Statically linked programs can have a few liabilities. First, they tend to get large because they include executables for all of the library functions linked into them. Also, memory is wasted when many different programs running concurrently contain the same library functions. To avoid these problems, many programs are dynamically linked. Such programs utilize the same routines but don't contain the library code. Instead, they are linked into the executable at runtime. This dynamic linking process allows multiple programs to use the same library code in memory and makes executable files smaller. Dynamically linked libraries are shared among many applications and are thus called shared libraries . A full discussion of libraries is beyond the scope of the LPIC Level 1 exams. However, a general understanding of some configuration techniques is required.
4.4.1. Shared Library Dependencies
Any program that is dynamically linked will require at least a few shared libraries. If the required libraries don't exist or can't be found, the program will fail to run. This could happen, for example, if you attempt to run an application written for the GNOME graphical environment but haven't installed the required GTK+ libraries. Simply installing the correct libraries should eliminate such problems. The ldd utility can be used to determine which libraries are necessary for a particular executable.

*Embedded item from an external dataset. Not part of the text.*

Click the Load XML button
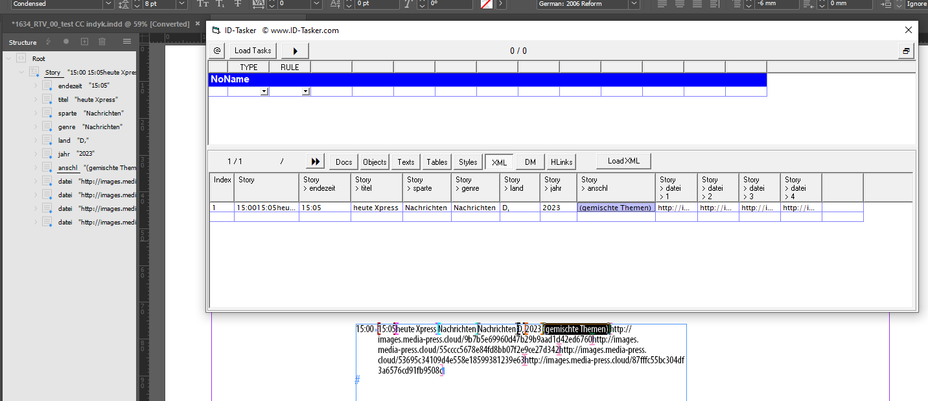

4.4.2. Linking Shared Libraries
Dynamically linked executables are examined at runtime by the shared object dynamic linker, ld.so. This program looks for dependencies in the executable being loaded and attempts to satisfy any unresolved links to system-shared libraries. If ld.so can't find a specified library, it fails, and the executable won't run.
To find a new library, ld.so must be instructed to look in /usr/local/lib. There are a few ways to do this. One simple way is to add a colon-separated list of directories to the shell environment variable LD_LIBRARY_PATH, which will prompt ld.soto look in any directories it finds there. However, this method may not be appropriate for system libraries, because users might not set their LD_LIBRARY_PATH correctly.

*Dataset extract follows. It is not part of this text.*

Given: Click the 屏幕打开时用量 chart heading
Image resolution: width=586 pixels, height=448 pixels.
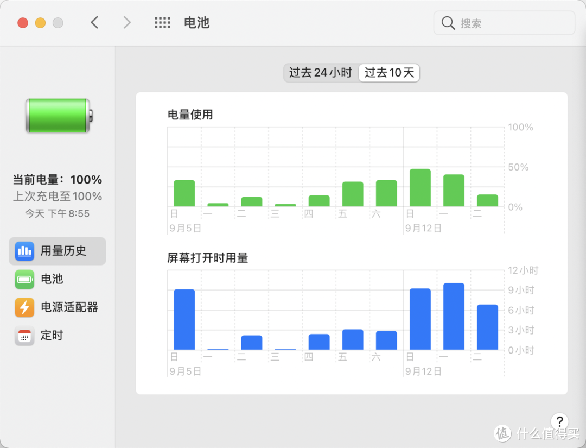Looking at the screenshot, I should point(207,258).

To make the search of /usr/local/lib part of the default behavior for ld.so, files in the new directory must be included in an index of library names and locations. This index is /etc/ld.so.cache. It's a binary file, which means it can be read quickly by ld.so. To add the new library entry to the cache, first add its directory to the ld.so.conf file, which contains directories to be indexed by the ldconfig utility.
After /usr/local/lib is added, ld.so.conf might look like this:
/usr/lib /usr/i486-linux-libc5/lib /usr/X11R6/lib /usr/local/lib
Next, ldconfig is run to include libraries found in /usr/local/lib in /etc/ld.so.cache. It is important to run ldconfig after any changes in system libraries to be sure that the cache is up-to-date.